When he last used Electrum he had a server list of Electrum nodes, it most likely tried to connect to those nodes. 100% of those nodes were good nodes and one of those should of crashed his client before he accidently found a node which was fake to display the message.

I think this the main reason why people don't use PGP encryption more often or even don't check the signatures because is too complicated.

I wonder if there is no improvement possible?

A very easy to use, super user-friendly PGP software that every not tech-savvy person can operate would be a perfect solution.


As I said before and your words confirm my statement that PGP is not used because is too complicated. It starts with download where people are immediately confused because there is a set of programs and to be honest only Kleopatra is needed but an average person doesn't know about this and download the full package (which only makes the confusion even bigger later on). Every next step is more confusing and I am not wondering that almost nobody is using this if they really don't have to.
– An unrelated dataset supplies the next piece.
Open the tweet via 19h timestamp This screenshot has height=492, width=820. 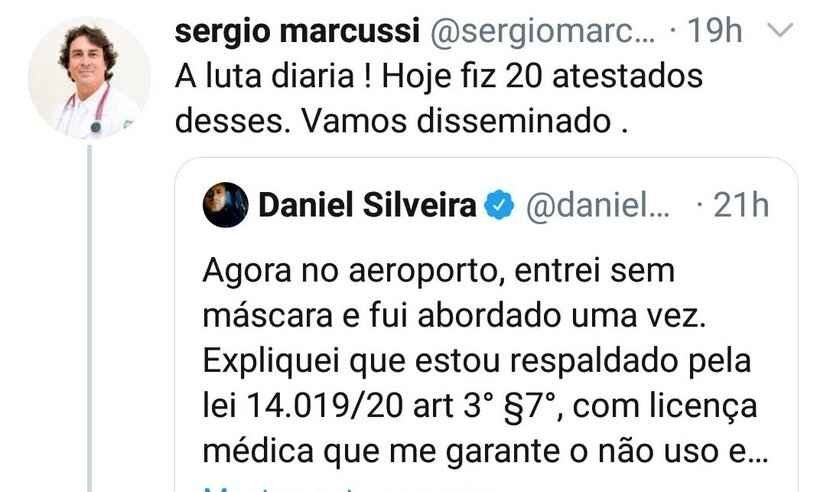pos(714,31)
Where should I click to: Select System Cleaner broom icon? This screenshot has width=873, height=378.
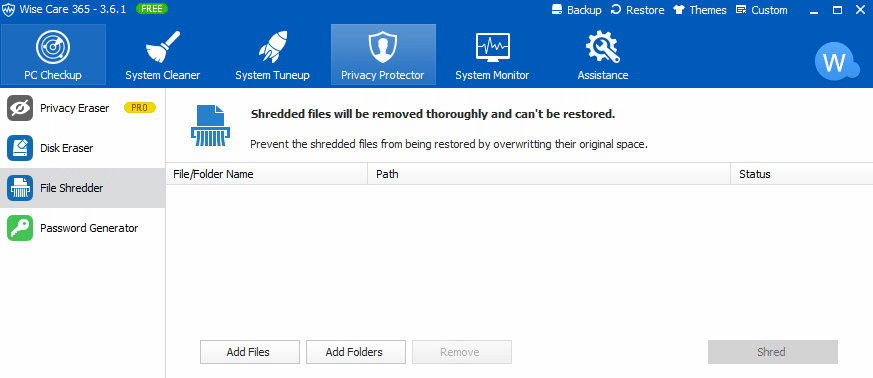[163, 47]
I think my computer knowledge is much higher as by an average person but still, I find PGP encryption using Kleopatra not easy to do, especially if one has to do the initial setup on his own and never had any experience with PGP or Kleopatra.

Maybe there are other better and more user-friendly PGP programs and I don't know about it?

If you think about it, it really isn't complicated at all. All you have to do is read the instructions and follow them. The problem is that people are lazy.

The first step mentions you only need Kleopatra so don't even bother installing the rest or if you do, you don't need to use them ever.
Everything else is explained step by step. There are even pictures.

https://bitcoinelectrum.com/how-to-verify-your-electrum-download/

Electrum is fixed phishing pop-up notification completely in version 3.3.4, and any version under that is still vulnerable to such attacks. Users who still have older versions and are not aware of the danger will be the victims of such attacks for a very long time. Unfortunately, there is no way for such users to be contacted, they have a potential threat on their computer and if they go the wrong way with update, they will lost their coins same as OP.

Looks like very easy setup, which is strange because tutorial which I was using back then, was a lot more complicated and required many more steps.

The only difference is, that I was trying to decrypt a message back then and now this is a signature check for Mycelium wallet.

I will try it for sure, thank you very much for the link.